Antibiotic Resistance: Why It’s a Problem

What’s one of the greatest threats to global health, food security, and development today?

According to the World Health Organization (WHO), it’s antibiotic resistance.

Since their discovery in 1928, antibiotics have been a crucial part of health care. Conservative estimations have the life-saving effect of penicillin, the first antibiotic, at up to 200 million lives. But in recent years, a new and frightening problem has cropped up: superbugs.

What are superbugs?

Superbugs are a case of super-fast micro evolution—when natural selection happens within a single species. When you treat a bacterial infection with an antibiotic, it kills off all but the strongest, most hardy little bacteria. These few surviving bacteria don’t have the power to make you sick, but they retain medication-resistant properties that they pass on when they multiply. Some strains of bacteria can even transfer their drug resistance to other bacteria.

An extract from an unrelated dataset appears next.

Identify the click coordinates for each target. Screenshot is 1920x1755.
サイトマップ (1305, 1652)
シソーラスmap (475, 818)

The development of superbugs is normal and expected, but their growth has exploded due to improper antibiotic use. The CDC says around one-third of all human antibiotics are unnecessarily or inappropriately prescribed.

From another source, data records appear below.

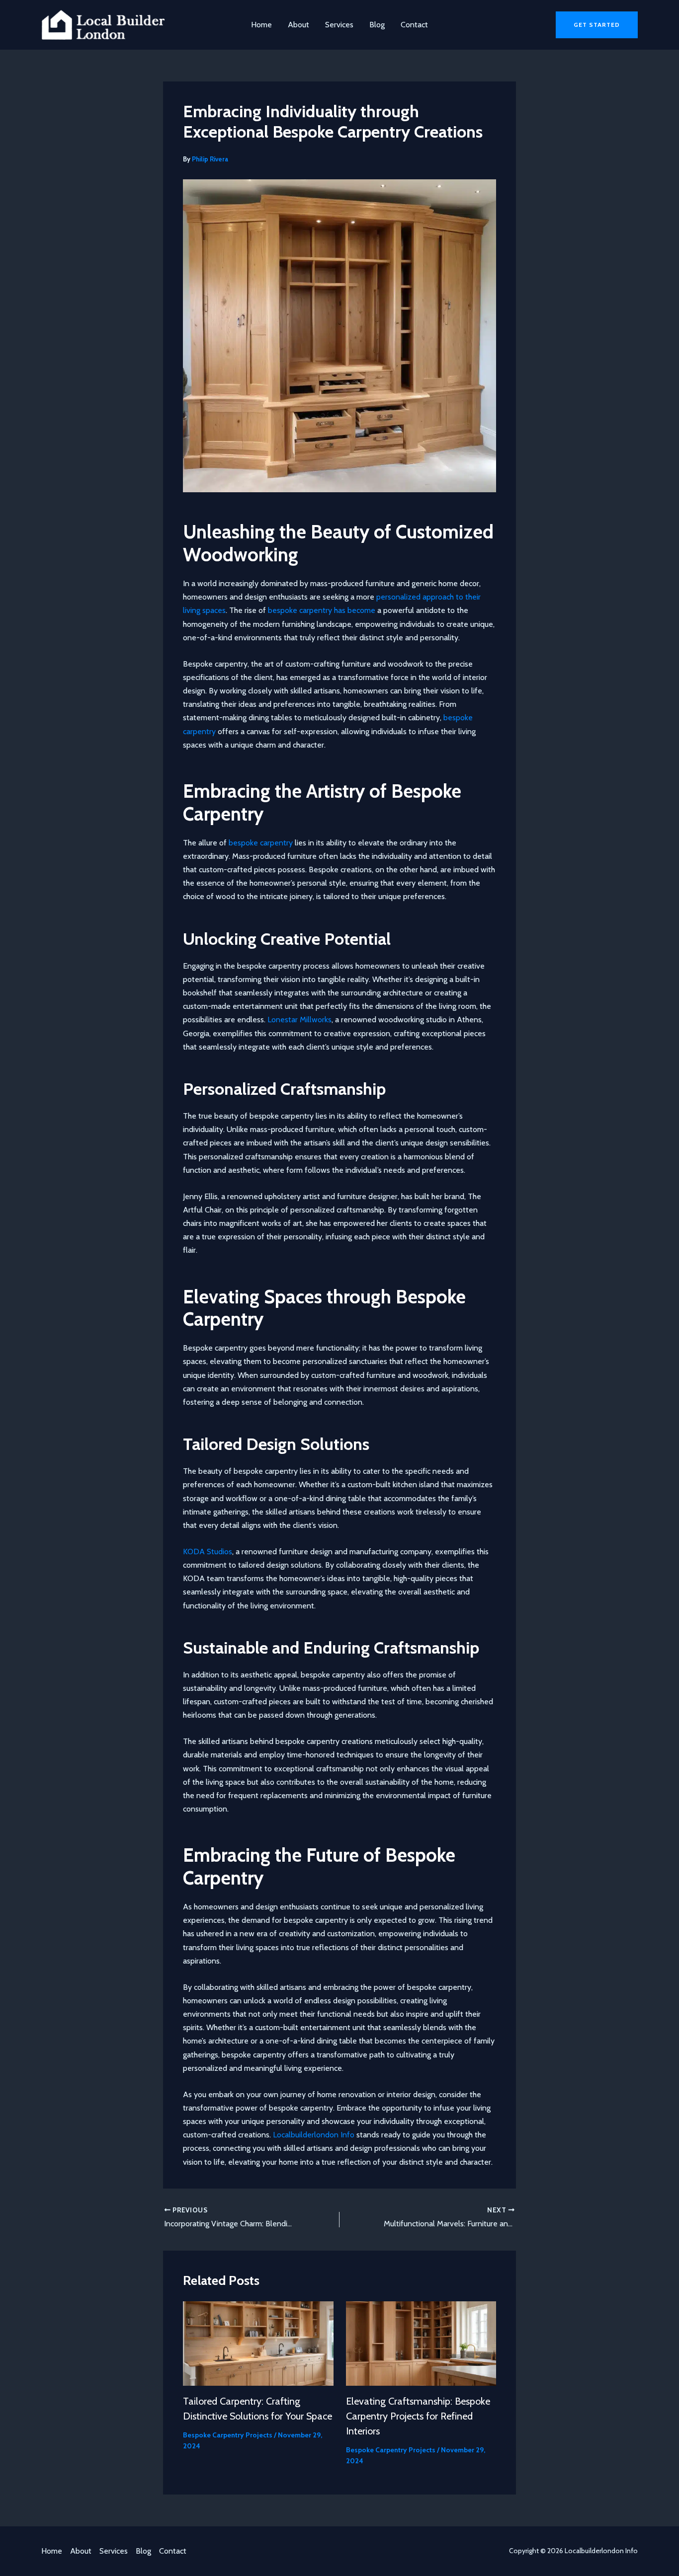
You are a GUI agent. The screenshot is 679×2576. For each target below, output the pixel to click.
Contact (414, 24)
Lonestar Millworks (299, 1019)
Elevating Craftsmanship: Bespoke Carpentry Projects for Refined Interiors (418, 2416)
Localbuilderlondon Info (313, 2134)
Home (261, 24)
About (298, 24)
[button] (597, 24)
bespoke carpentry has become (321, 610)
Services (339, 24)
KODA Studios (207, 1551)
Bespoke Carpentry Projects (227, 2434)
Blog (377, 24)
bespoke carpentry (261, 842)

Why superbugs are a problem

Every year, around 2 million antibiotic-resistant bacterial infections occur. This causes up to 25,000 deaths annually. Antibiotic resistance also causes illnesses to be more severe, recovery to take longer, more doctor visits, and longer hospitalizations.

If things don’t change, common procedures will become very risky as more and more people become drug-resistant.

What you can do

An informed consumer is always the best consumer. That’s why we’re joining World Health Organization to raise awareness about drug resistance this World Antibiotic Awareness Week. Here are some steps everyone can take to reduce the impact of antibiotics on the growth of superbugs:

  • Remember that antibiotics only work for bacterial infections
  • Always ask why your doctor is prescribing an antibiotic and what the alternatives are. Your infection may be viral, or there may be other ways to heal your infection without using antibiotics.
  • Don’t pressure your doctor to give you a prescription if he doesn’t think it will be effective.
  • Avoid antibacterial handwashing soaps and antimicrobial household products.
  • Reduce your risk of contracting bacterial infections by practicing food safety and handwashing.
  • Try to eat only antibiotic-free meat if possible.
  • Wash your hands before and after visiting a hospital, rehab facility, or nursing home.
  • If you’re on antibiotics, use exactly as prescribed by your doctor and always finish the full course of medication.
  • Never take antibiotics prescribed for another person.

World governments and industry organizations need to take action as well, by encouraging the development of new antibiotic drugs, following strict infection prevention in hospitals, and reducing the amount of antibiotics given to livestock.

Superbugs are a major threat to global health, and action must be taken today to mitigate their effect.